It’s inevitable that many, if not all, of Cali Roots’ 40 performers have been influenced in some way by Steel Pulse – playing 7:50pm Friday – and its political-minded reggae, which erupted alongside London’s punk scene in the mid-’70s. But anarchy in the U.K. wasn’t the catalyst that inspired the outfit’s activist mentality.
Frontman/founding member David Hinds recalls his first trip to Africa. He encountered a local who complained about the reggae bands who always sing about Africa but rarely help with all the perpetual strife going on throughout the continent.
“That struck a very bad chord in me,” Hinds says. “We weren’t making a difference and I realized we needed to be making a difference and be active from that day on.”
From the Wounded Warrior Project to the Solar Electric Light Fund to the $300 House Project, Steel Pulse will never be accused of inactivity on the philanthropic tip. They raised more than $30,000 for Hurricane Katrina victims.
In the wake of the 2010 earthquake that ravaged Haiti, Hinds penned “Hold On [4 Haiti]” as a tribute to those affected. All download proceeds go to the Solar Electric Light Fund to electrify the clinics run by Partners in Health in Haiti.

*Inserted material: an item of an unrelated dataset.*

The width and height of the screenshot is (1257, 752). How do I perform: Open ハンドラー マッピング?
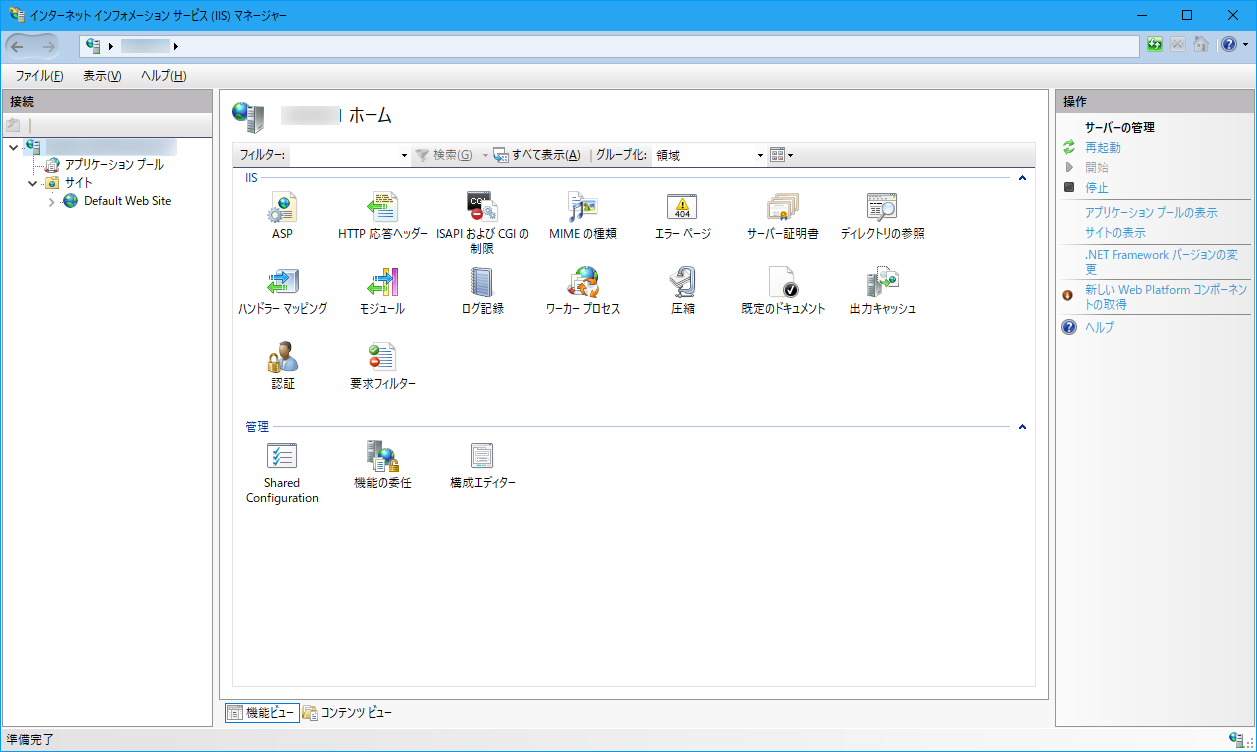[283, 288]
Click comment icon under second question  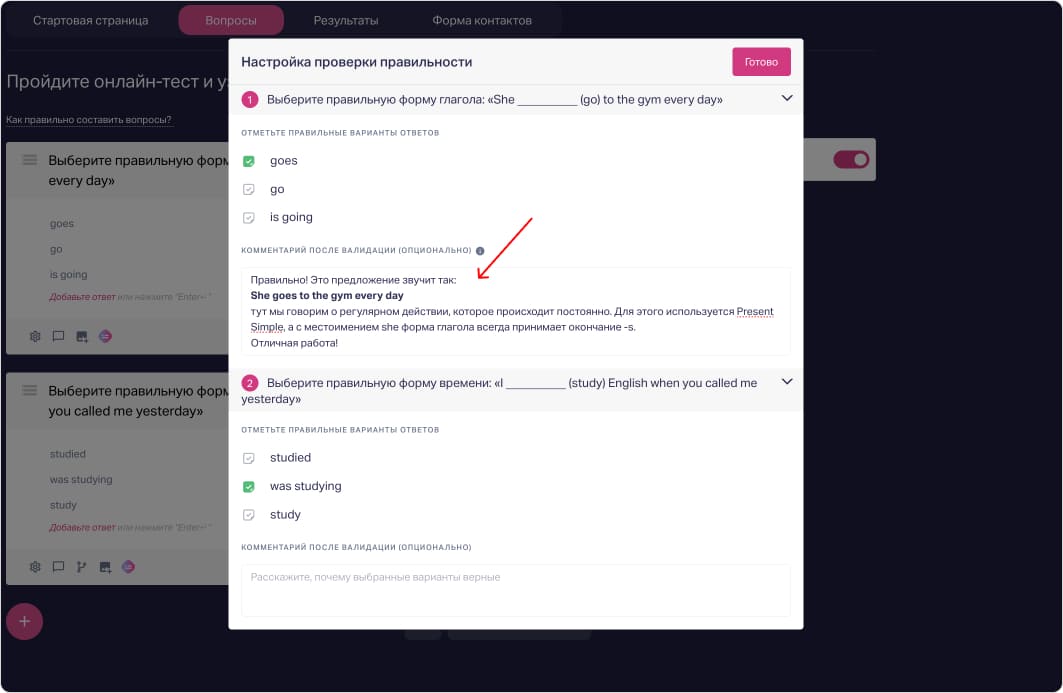coord(58,567)
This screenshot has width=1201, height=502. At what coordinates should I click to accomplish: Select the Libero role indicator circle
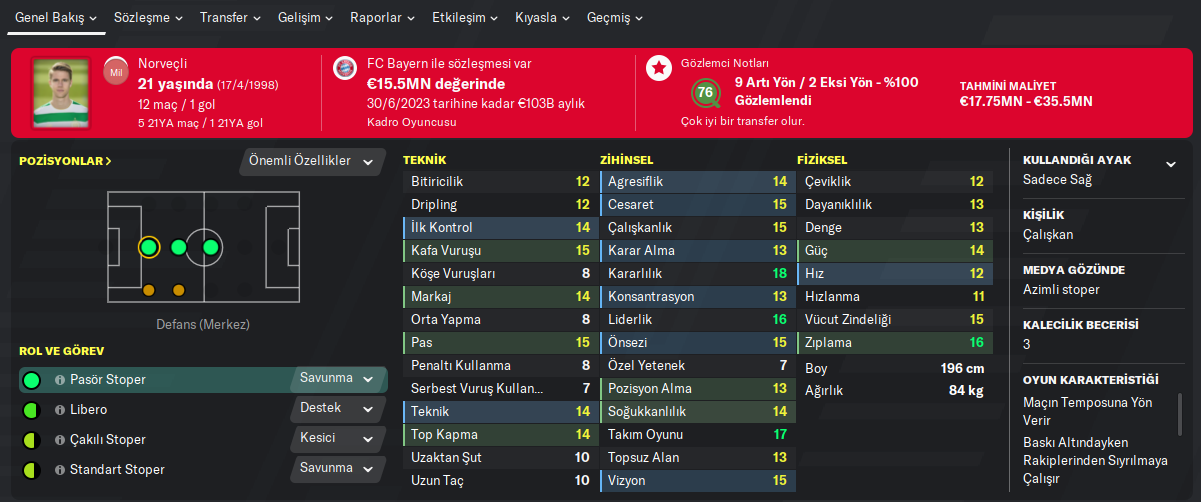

At this point in his life, Hinds knows how to handle adversity. As a reggae band that came from somewhere other than Jamaica (Birmingham, England), Steel Pulse was considered an anomaly at the time, even shunned in their own neighborhood for their Rastafarian beliefs. But the group stuck it to all the disbelievers when they became the first non-Jamaican band to win a Grammy for Best Reggae Album (1986’s Babylon the Bandit). Hinds and his bandmates came out of Handsworth, a predominantly black neighborhood made up of a large Caribbean population in Birmingham. Dennis Brown, Burning Spear and Alton Ellis also hail from Handsworth.
In art school, Hinds says he was exposed to the “white world” that many in his community never knew about or simply resented altogether. He was turned on to music like Yes and Return to Forever.
“99 PERCENT OF THE BLACK COMMUNITY WAS IGNORANT TO WHAT PUNK MUSIC WAS ABOUT.”
“My community wasn’t exposed to any of this music,” he says. “And 99 percent of the black community was ignorant to what punk music was about.”
In the band’s early years, Hinds recalls management teams who’d book them with punk rockers including everyone from The Stranglers to The Clash to the Sex Pistols.
“Walking through those [punk rock] nightclubs it felt like you were walking on chewing gum,” Hinds says. “The amount of vomit and beer on the floor stuck to your feet. It was a completely different vibe on stage. There was continuous spitting and throwing of beer all over the place and pins through eyelids, nostrils, hairdos like Last of the Mohicans in different colors – we got exposed to that, while a lot of people in the black community were like, ‘What the hell’s going on?’”
Steel Pulse made its presence known in the U.S. after releasing its first single, “Klu Klux Klan,” about standing up to racism.
“Americans asked, ‘Who are these guys from the United Kingdom, knowing all about our history?’” Hinds recalls. “That’s what brought us into the limelight.”
Hinds’ fire as a songwriter hasn’t relented in three decades since. Check out Steel Pulse’s recent roots-reggae throwback “Put Your Hoodies On (4 Trayvon Martin).”
“I saw what the system was going to be doing from day one, and [the song] is me expressing myself, saying ‘Don’t let this court case go to waste,’” Hinds says. “Don’t let justice go unserved. Regardless of color, culture and creed, Steel Pulse is about love and justice and music.”
Through that filter, Hinds sees pros and cons with the current state of the music industry.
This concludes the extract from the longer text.